The Work 3-21 (Basketball Edition)
As Miami awaits the winner of Arizona State/Richmond for the opportunity to reach their first NIT Final Four, I highlight some of the storylines as we look ahead to the offseason. Although it was a disappointment that Miami did not make the big dance, there are positives to take away from the year, including Joe Thomas being the only graduating player. The Canes look to be in prime position to make a lot of noise in the ACC in 2015.
Look for more reports on the basketball team like this over the next few months.
**Logjam at the guard spot
--Angel Rodriguez’s shot selection will be a major area of focus for him in the offseason, much like it was for Sheldon McClellan last year (McClellan’s FG% rose from 38% at Texas to 50% at Miami this season). Rodriguez shot 34% from the field this season, while at Kansas State he was at 36% his sophomore season.
--Manu Lecomte took a major leap this year, but coaches hope to see him continue to expand his game. After shooting a more-than-respectable 39.7% from three during his freshman year, his percentage leaped to 47% this year. His confidence with the ball in his hands was a major improvement. The next step for him will be continuing to work on his mid-range game, which could be a lethal weapon for him.
--DeAndre Burnett and JaQuan Newton will be the ones to watch this offseason. There was talk that Burnett clashed with coaches at times this year, which led to him not playing as many minutes as he would like. His talent is undeniable, though. Burnett brings instant offense off of the bench, scoring 7 PPG in only 17 minutes per game. He only shot 36% from the field and 28% from three, which could definitely be improved upon. Newton did a nice job in spurts for the Canes this season, but his shooting needs major work. The upside with him is tremendous and the thing that he brings to the floor is an attacking mindset. He did a great job of pushing the pace and attacking the lane and kicking. It would not surprise me to see one of these guys transfer, but hopefully it all works out.
--James Palmer’s length and ability to stretch the floor was a weapon for Miami this season. Coaches would like to see his rebounding numbers to a jump from 1.4 this year. Offensively, the focus for him will be expanding his game off the dribble. We saw flashes of his ability to take it to the hoop in transition, but the midrange game, as well as the addition of a floater, are two additions that could help him really become a special player.
**Freshman class shows promise
--One of the most encouraging signs for the Canes this season was its freshman class of Palmer, Newton, and Omar Sherman. One of the knocks on the Miami program over the past few years is that most of its top players have come via transfer (Jack McClinton, Malcolm Grant, Trey McKinney-Jones, Angel Rodriguez, Sheldon McClellan). Obviously a lot of those guys did big things as Canes, but it is tough to build a foundation on transfers alone. There has not been a freshman class show this much promise in a long time as Canes. Sherman will probably look to drop a bit more weight, which could keep him on the floor for longer stretches at a time. He lost about 20 pounds when he first got to Miami, and losing a little more would do wonders for him defensively. He has good enough hands and body control to be able to make a big leap from 2.2 RPG. His minutes decreased as Ivan Cruz Uceda found his groove. Coaches would like to see his offensive game around the basket make an improvement as well. Has a tremendous feel for the game.

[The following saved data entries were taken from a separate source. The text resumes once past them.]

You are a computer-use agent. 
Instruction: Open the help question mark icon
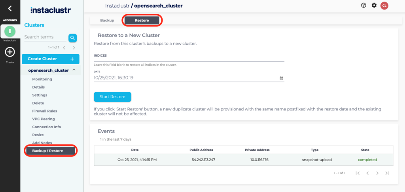(x=363, y=6)
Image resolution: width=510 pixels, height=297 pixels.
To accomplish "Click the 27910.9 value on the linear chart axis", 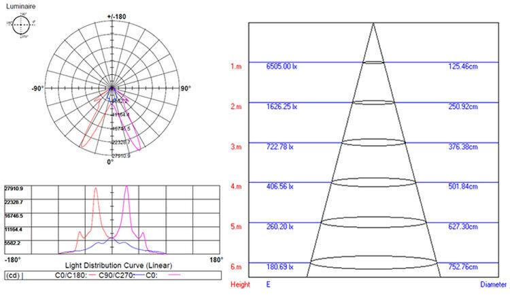I will point(14,188).
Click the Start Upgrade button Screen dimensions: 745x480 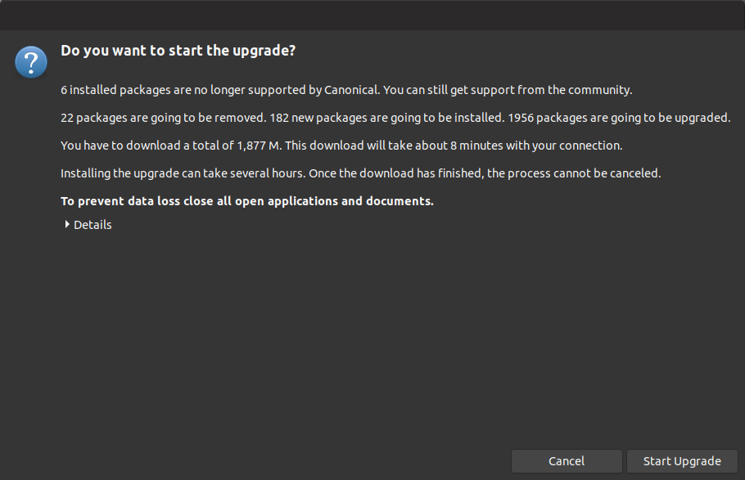[681, 461]

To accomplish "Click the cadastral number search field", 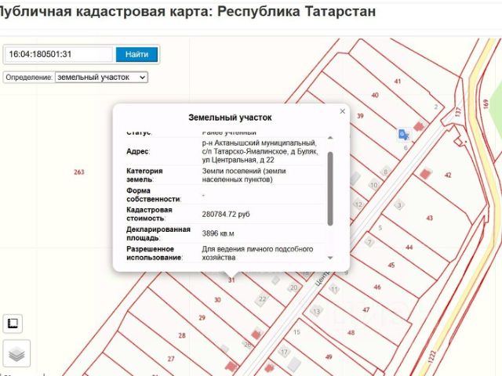I will point(59,54).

**Newcomers could help boost defense
--Miami’s defense ranked 87th in the country this season, allowing 63.4 PPG. 6-8, 220-pound Kamari Murphy had to sit out this season due to transfer rules after coming from Oklahoma State last offseason. His biggest contribution next season could come on the defensive end, where his length is a major factor. He averaged 6.3 rebounds per game, which is major as well. There is already some talk that Canes’ lone signee Anthony Lawrence could see some time as well. The 6-7 wing prospect has the physical makeup and athletic ability to be a lockdown defender at the next level. He also excels in transition offensively, as referenced in this dunk he had on 7-6 Tacko Fall:
**Progression of Jekiri and Cruz Uceda
--Tonye Jekiri finally took the huge step that many Canes fans had been hoping to see from him. His minutes increased from 21 to 30 per game, PPG jumped from 4.2 to 8.7, FG% went from 45% to 51%, FT% from 58% to 73%, RPG from 5.5 to 10.1, blocks from 0.9 to 1.5. He has continued to work on that midrange jumper, which could make him a big-time NBA prospect in a year. His back-to-the-basket game needs work as well, but if he makes yet another leap then he could be one of the top big men in the country next season.

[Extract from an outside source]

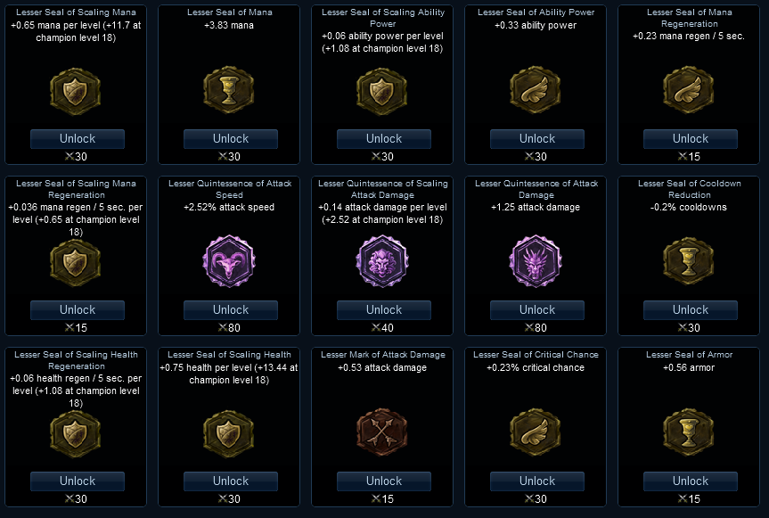The image size is (769, 518).
Task: Click the Lesser Seal of Critical Chance icon
Action: (x=537, y=434)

--It took Cruz Uceda a while to get his feet under him after having to sit out until the Notre Dame game on January 17th, but he really became adjusted to the speed of the game by the end of the year. He had four double-digit games including 11 against North Carolina. Coaches would like to see him become a bit tougher inside the paint, particularly on the defensive end and rebounding-wise, where he averaged 3.2 boards a game.